- TASK:
Copy every line of the listing that holds the string "agent".

- DATA SHOWN:
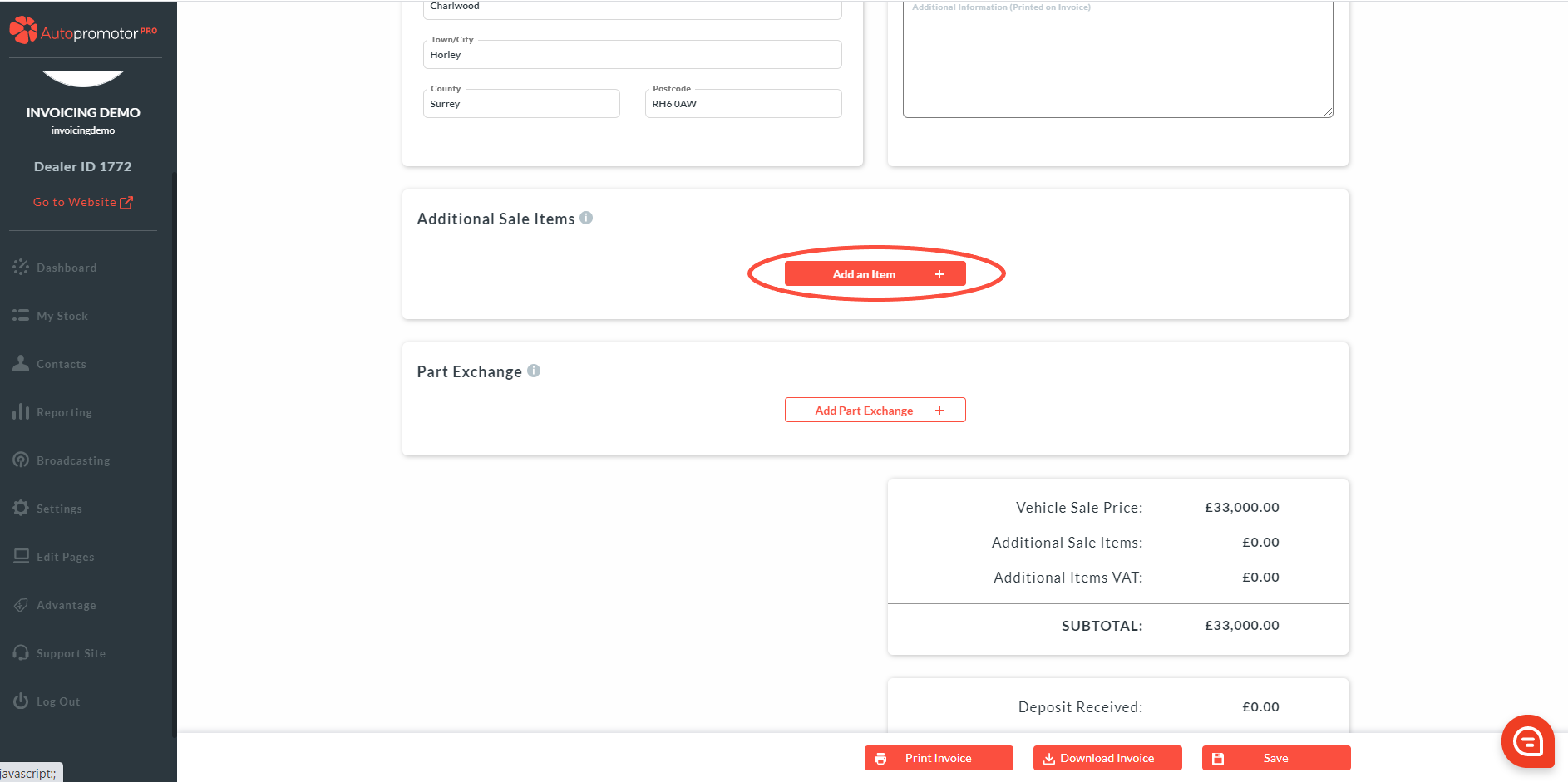Viewport: 1568px width, 782px height.
Task: Click the Log Out power icon
Action: click(x=21, y=701)
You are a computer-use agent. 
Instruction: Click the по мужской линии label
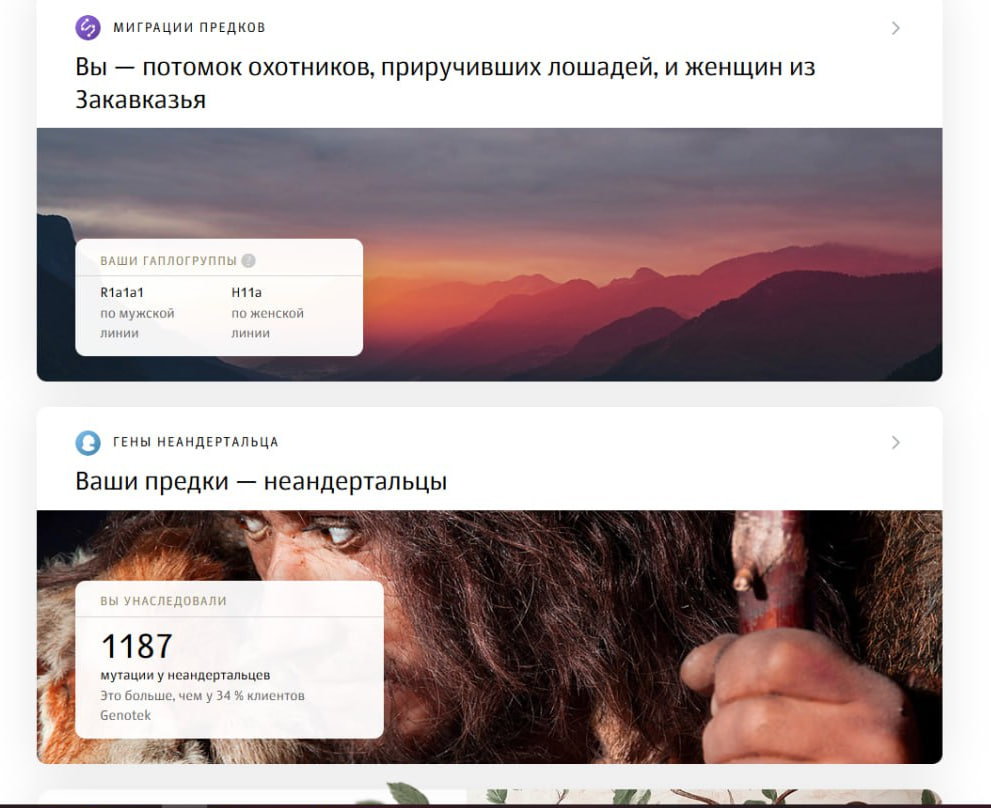point(137,323)
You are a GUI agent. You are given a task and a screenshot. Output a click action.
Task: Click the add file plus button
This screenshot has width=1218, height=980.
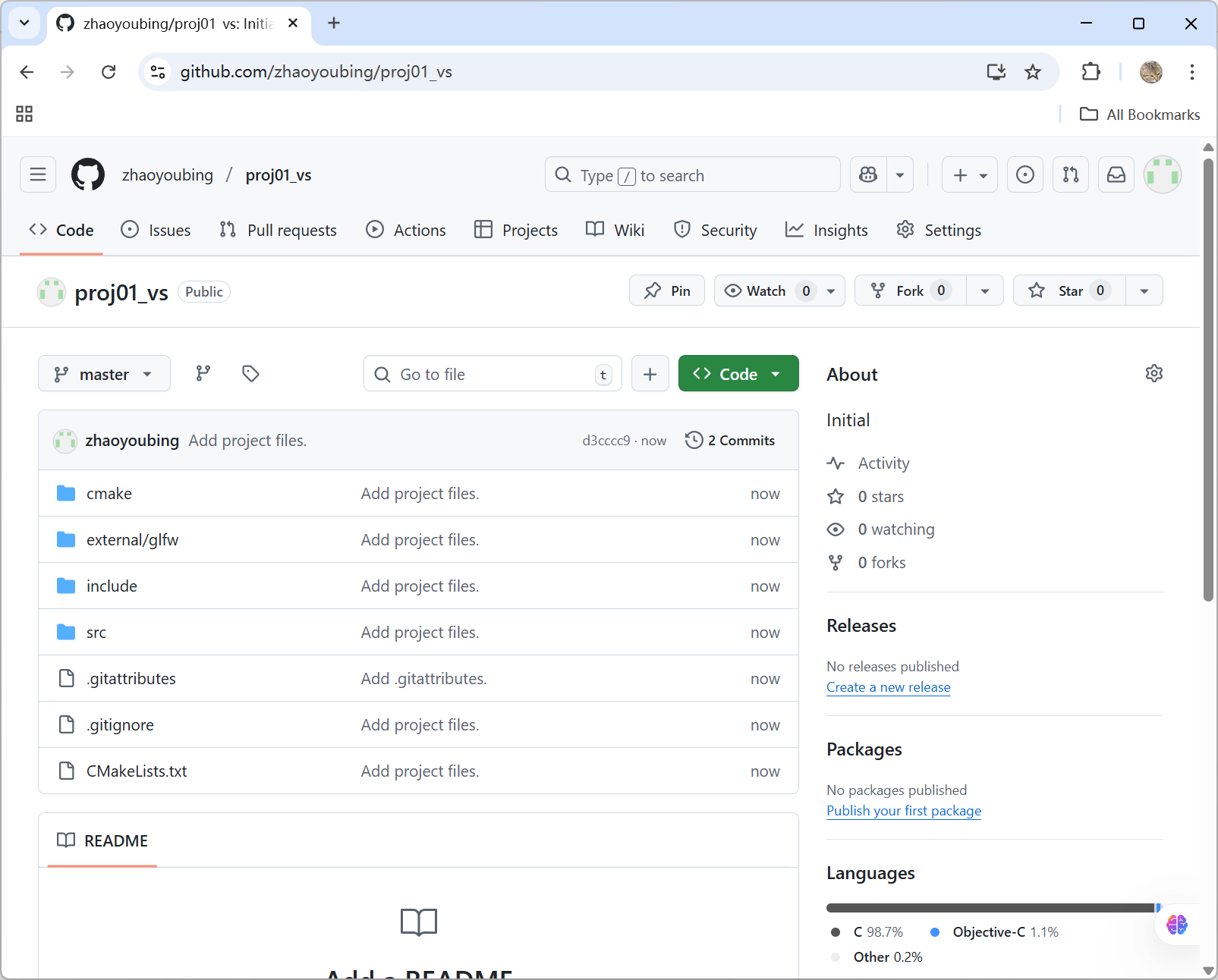point(650,374)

- OUTPUT OF THE TASK:
You are a computer-use agent. 
You are a GUI agent. You are given a task and a screenshot. Output a click action.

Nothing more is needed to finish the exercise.